Right now, they're not exactly on the same page.
Today, the association honored the governor's naval service by presenting him with a model of the ship he served on nearly 40 years ago.
It's a model of the USS Glover. Gov. Scott worked as a radar man on the ship from 1972 to 1974 and he has many memories.
Scott demonstrated his special business acumen as a sailor on the USS Glover. When the ship stopped selling soft drinks, Scott said the Navy let him bring his own cans of soda pop onboard. For the record, Scott sold Pepsi, Coke and 7-Up.
"And so I would go get as much money as we had in the bank. I would go buy all the soft drinks that I could for a cruise and then I would double the price and I made more money selling soft drinks on the ship than I did in getting my pay."

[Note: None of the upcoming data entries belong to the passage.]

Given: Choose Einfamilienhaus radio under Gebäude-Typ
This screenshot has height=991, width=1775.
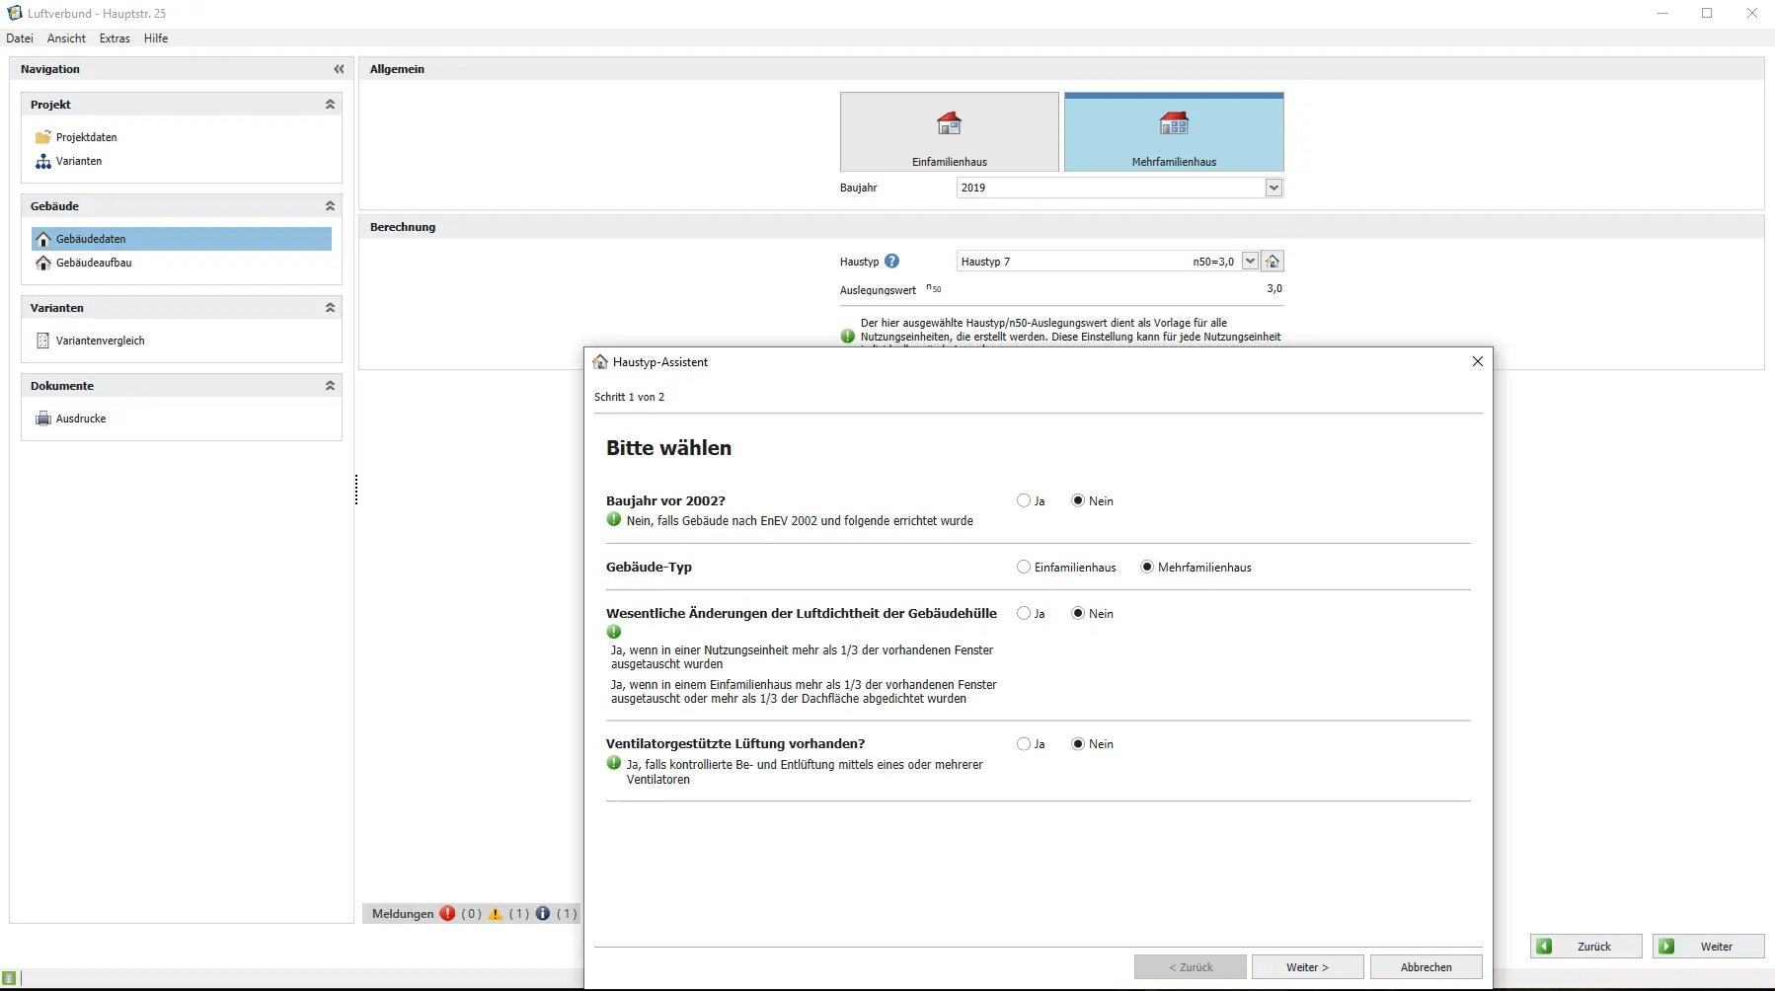Looking at the screenshot, I should pyautogui.click(x=1024, y=568).
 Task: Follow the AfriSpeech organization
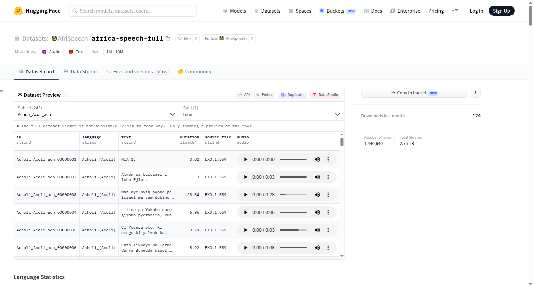(226, 39)
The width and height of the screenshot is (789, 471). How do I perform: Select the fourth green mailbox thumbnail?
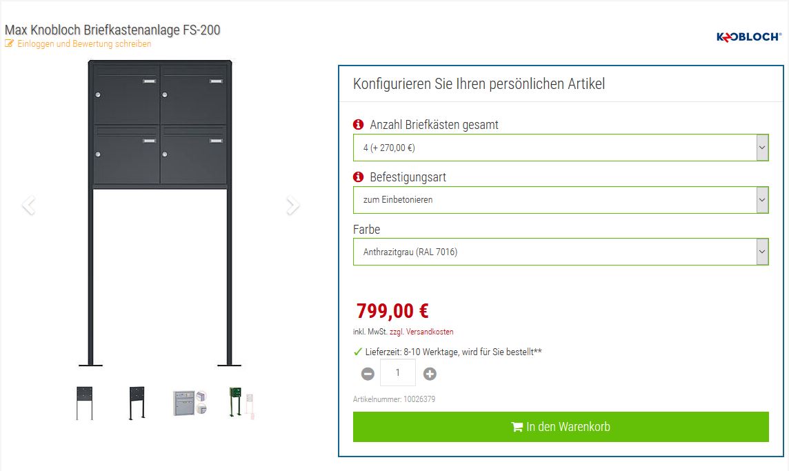[x=241, y=403]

The construction of the model is part of an effort by the Jacksonville Historic Naval Ship Association to create a Navy warship museum in downtown Jacksonville.
Scott loves the model and says he has the perfect spot for it in his office. But there may be a rub. His wife thinks it should go in the Governor's Mansion.
Asked who would win if the conversation becomes protracted, Gov. Scott laughed and said, "Ann always wins everything."
The association is trying to raise $3 million in the short term for the museum project. The group's president, Daniel Bean, says it would be a great tourist attraction.
"We believe that it'll have about a $3.5 million economic impact, create about 28 jobs and bring about 120,000 visitors to downtown annually. It gives the opportunity for people to sleep onboard, eat onboard and experience a Navy warship."
Bean says the museum will cost around $9 million over the long term.
"The bulk of the money is for a state of the art pier that would survive a 100-year storm. We certainly don't want her going anywhere in a storm. But Jacksonville has a great history of being safe and secure and so hopefully that won't be necessary."
The group is working to bring the USS Charles F. Adams, a former Navy destroyer, to Jacksonville from Philadelphia for the museum.